'''

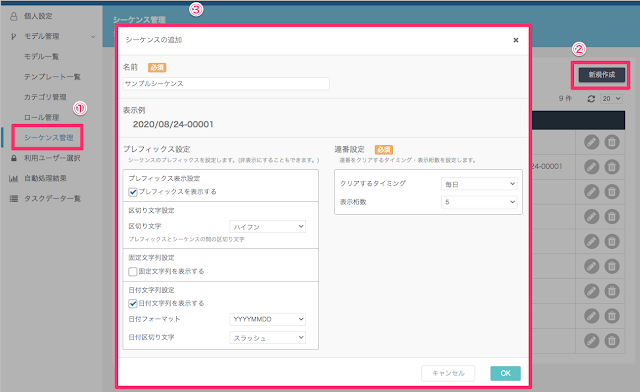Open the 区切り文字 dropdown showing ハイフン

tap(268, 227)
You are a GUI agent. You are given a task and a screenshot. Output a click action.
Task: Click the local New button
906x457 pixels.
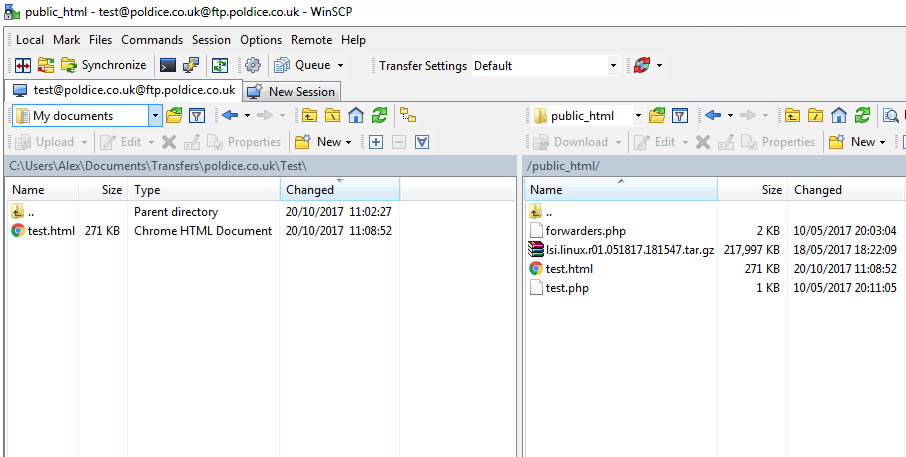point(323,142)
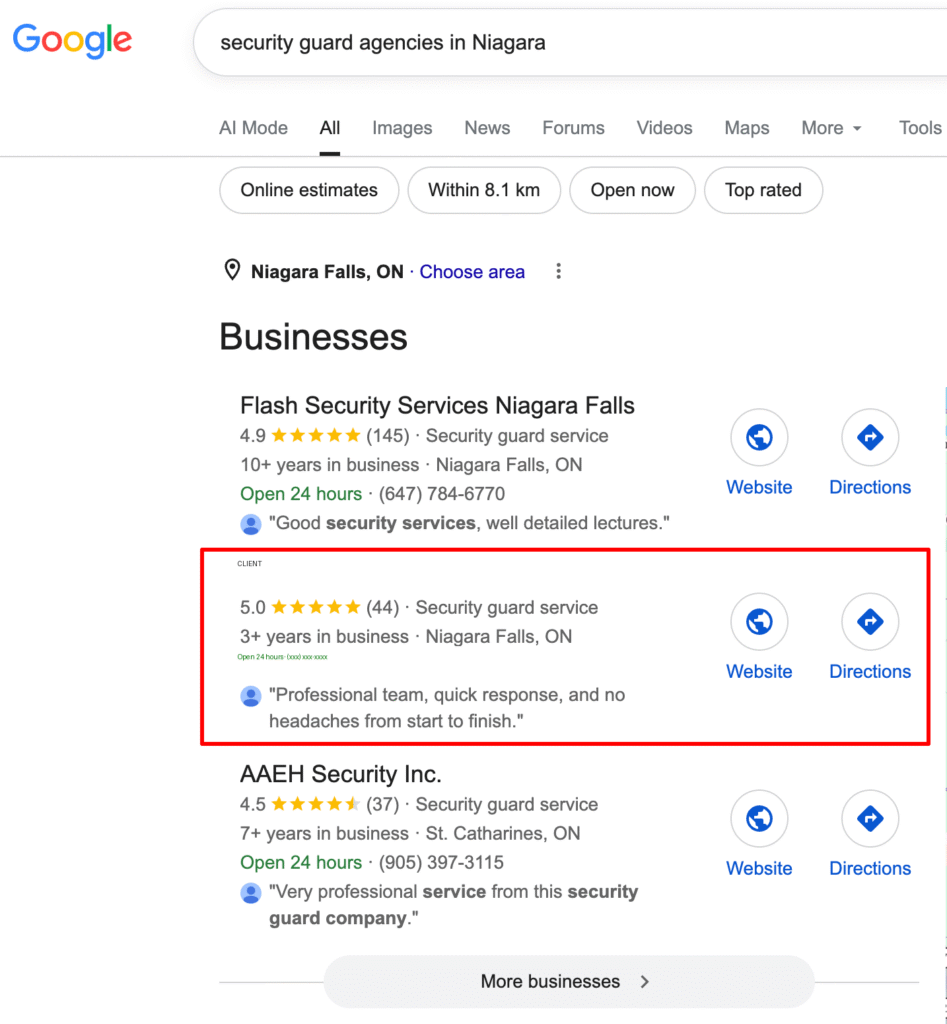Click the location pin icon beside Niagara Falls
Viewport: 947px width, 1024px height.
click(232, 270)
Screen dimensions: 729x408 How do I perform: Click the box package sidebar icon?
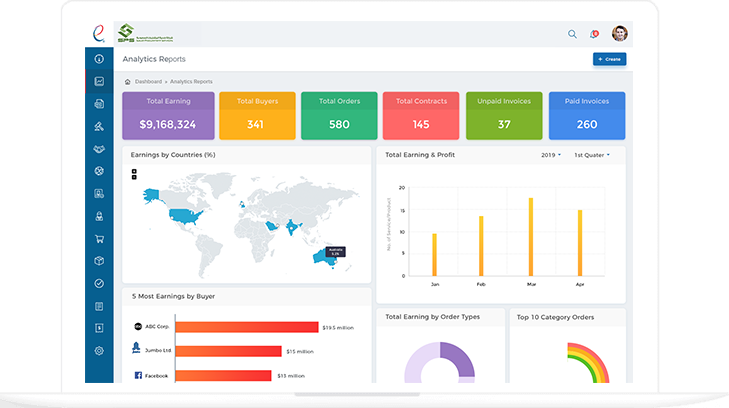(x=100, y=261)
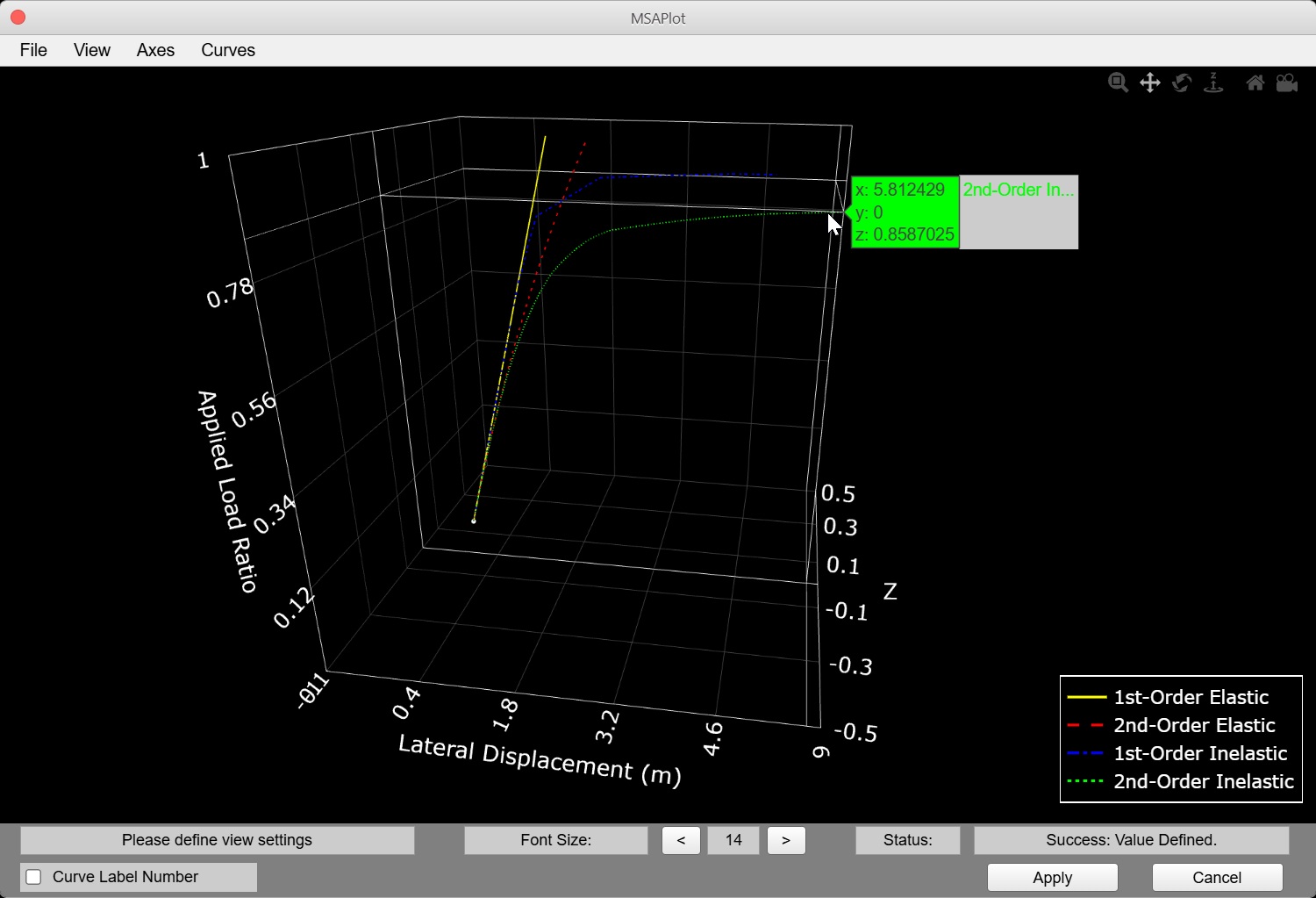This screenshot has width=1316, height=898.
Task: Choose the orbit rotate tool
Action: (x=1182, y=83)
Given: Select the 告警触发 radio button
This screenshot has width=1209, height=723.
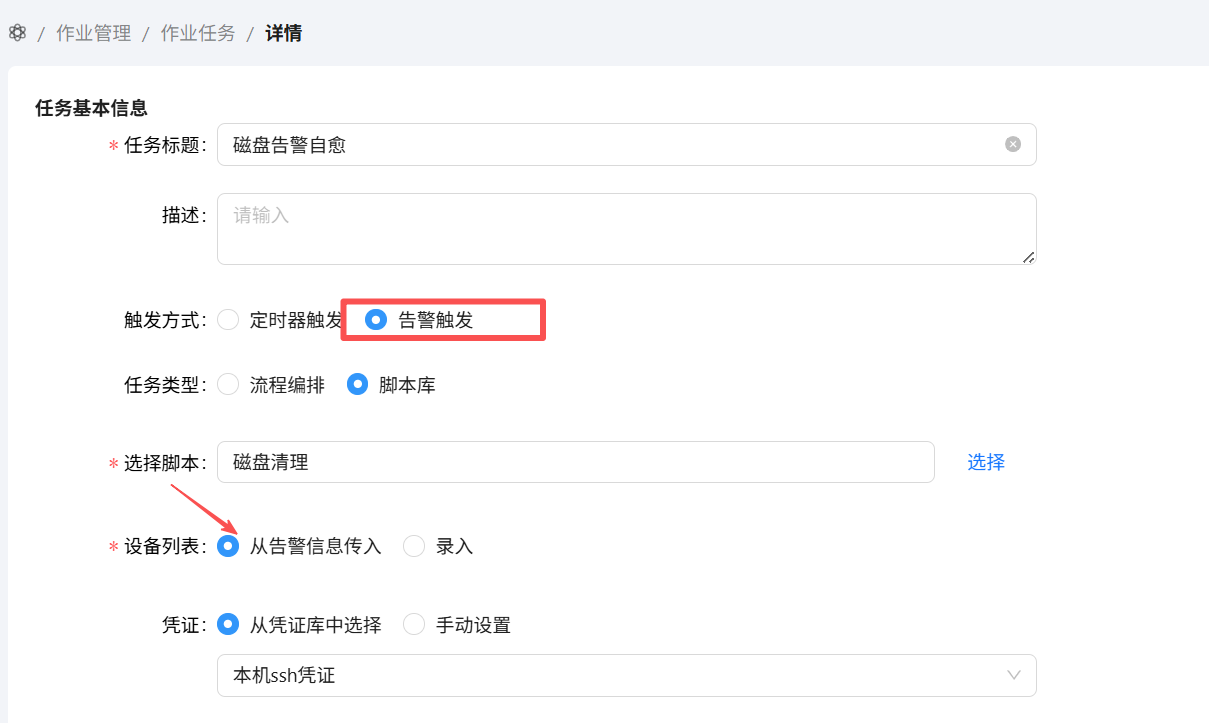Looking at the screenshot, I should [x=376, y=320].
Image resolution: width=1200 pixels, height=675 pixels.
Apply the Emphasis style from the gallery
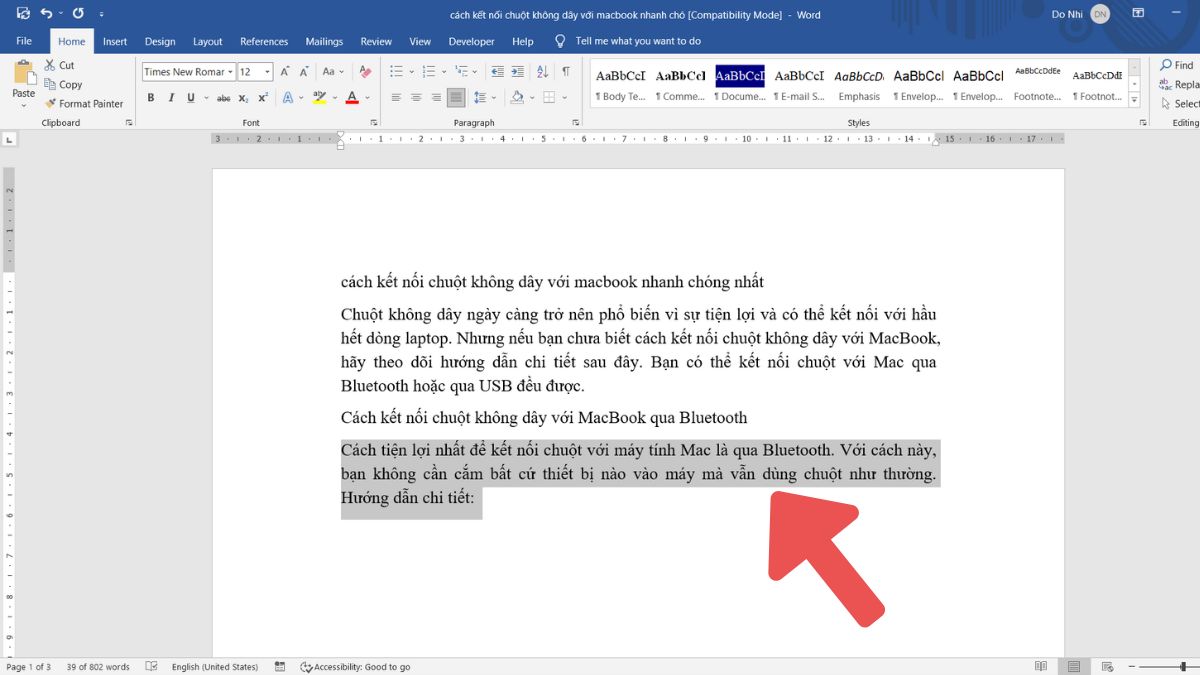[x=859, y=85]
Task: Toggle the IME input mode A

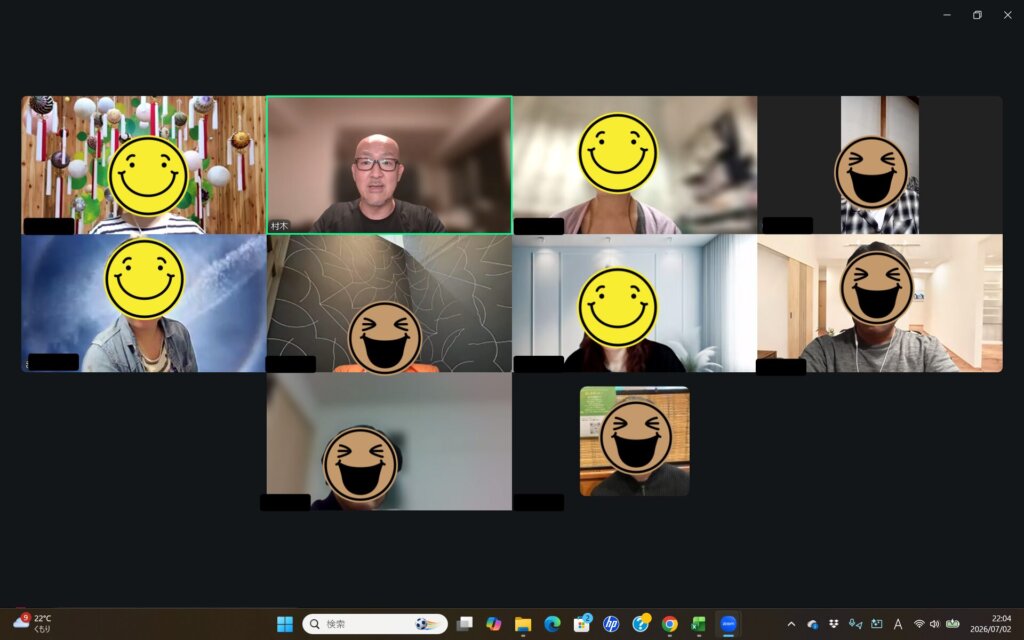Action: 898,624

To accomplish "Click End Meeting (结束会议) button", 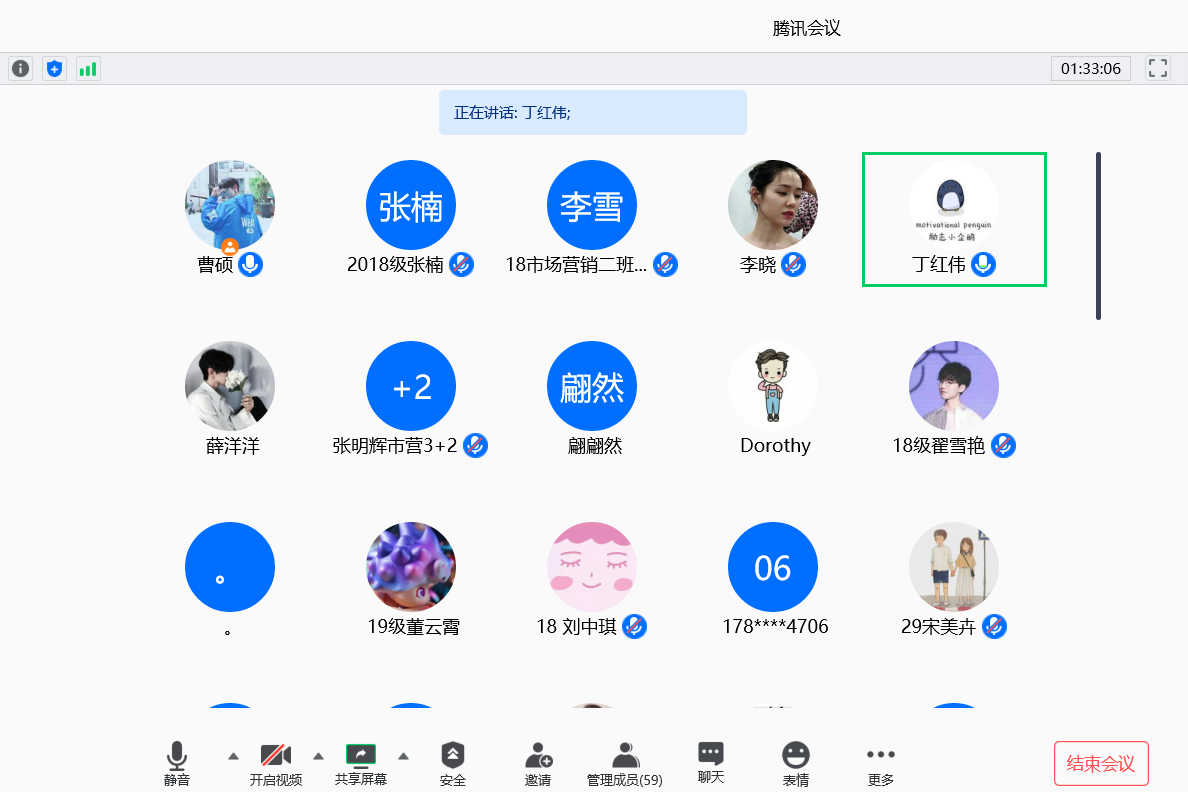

'''

## TASK TO COMPLETE:
Set down the lines from the one containing "This screenshot has width=1209, height=723." through the last line of the records above, both included, exactly as they appear and with no other text. Pictures should not be set down.

## EXPECTED ANSWER:
This screenshot has width=1209, height=723.
Looking at the screenshot, I should [x=376, y=320].
Image resolution: width=1200 pixels, height=675 pixels.
Apply the Emphasis style from the gallery
[x=859, y=85]
Task: Toggle the IME input mode A

Action: 898,624

To accomplish "Click End Meeting (结束会议) button", 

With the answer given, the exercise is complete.